Conceptual Integration of Contextual Synonyms in Contemporary English Media Discourse
Abstract
Contextual synonymy plays a significant role in contemporary media discourse by shaping semantic emphasis and emotional framing through figurative lexical choices. While previous research has examined metaphorical and evaluative language within individual domains, systematic cross-discursive comparisons remain limited. This study investigates the mechanisms underlying the creation and functioning of contextual synonyms in medical, political, and sports media texts and analyses their pragmatic role in structuring meaning within contemporary English media discourse. The analysis draws on qualitative content analysis supplemented by discourse-analytical interpretation and descriptive statistics. The corpus comprises 300 texts from five British newspapers (The Guardian, The Telegraph, Daily Mail, Mirror, and The Sun). A total of 325 instances of contextual synonyms were manually identified and coded: 120 in medical discourse, 95 in political discourse, and 110 in sports discourse. Contextual synonyms were operationalised as lexical items or multi-word expressions that substitute more neutral terms while introducing evaluative, metaphorical, or imagistic meaning. The units were classified into four functional-semantic categories: military vocabulary, zoomorphic images, strength/endurance images, and cognitive-psychological images. The findings demonstrate systematic cross-discursive variation. Medical discourse is dominated by military metaphors framing health issues as crises requiring mobilisation. Political discourse relies extensively on zoomorphic and cognitive-psychological imagery that stabilises moral evaluation and reinforces ideological polarisation. Sports discourse privileges strength and animal metaphors that contribute to heroisation and spectacle. The study concludes that contextual synonymy functions as a higher-order framing mechanism linking lexical choice, emotional valence, and discursive strategy. By proposing a unified functional-semantic model, the research offers a framework for analysing evaluative language across media domains and provides a basis for further cross-linguistic and cross-cultural investigation.
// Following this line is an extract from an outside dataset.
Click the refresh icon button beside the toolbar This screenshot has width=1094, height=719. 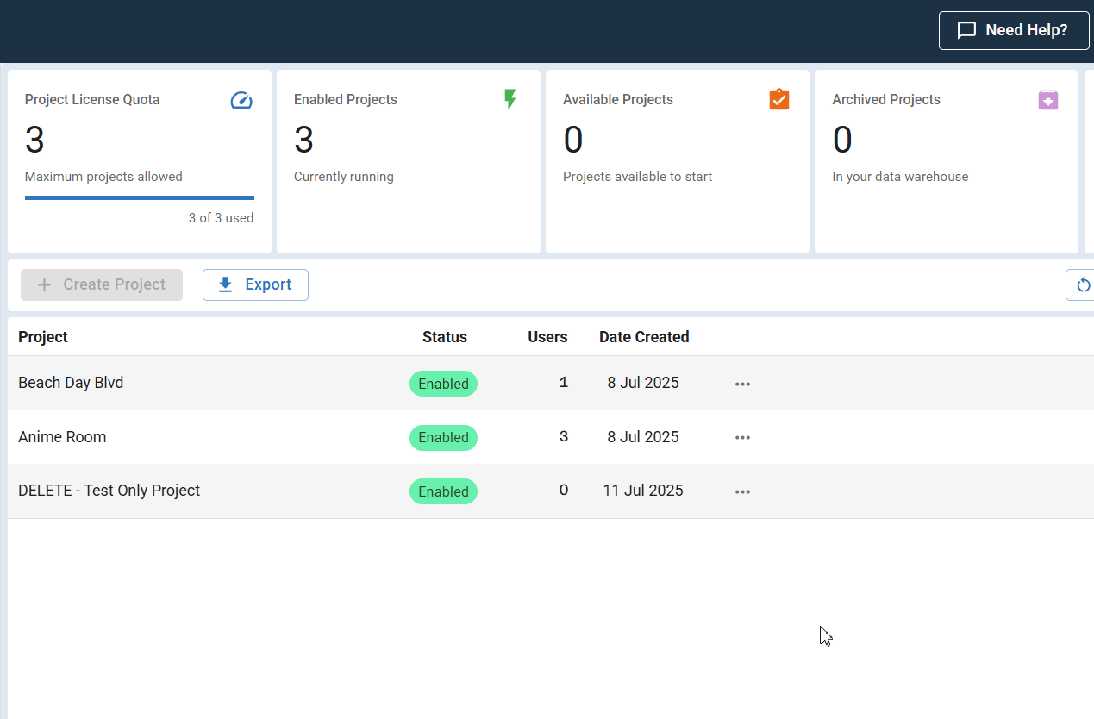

- A cross-discursive analysis of contextual synonyms in medical, political, and sports media within a single national media system.
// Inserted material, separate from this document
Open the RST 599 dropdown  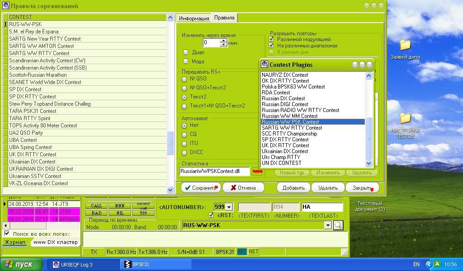(229, 207)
- Identification of four functional-semantic categories: military vocabulary, zoomorphic images, strength/endurance images, and cognitive-psychological images.
- Demonstration of systematic variation in contextual synonym use across discourses (N = 325; 300 texts).
- Evidence that military metaphors dominate medical discourse, zoomorphic imagery structures political evaluation, and strength-based metaphors shape sports reporting.
- Proposal of a functional-semantic model linking contextual synonymy to crisis framing, othering, and heroisation in media discourse.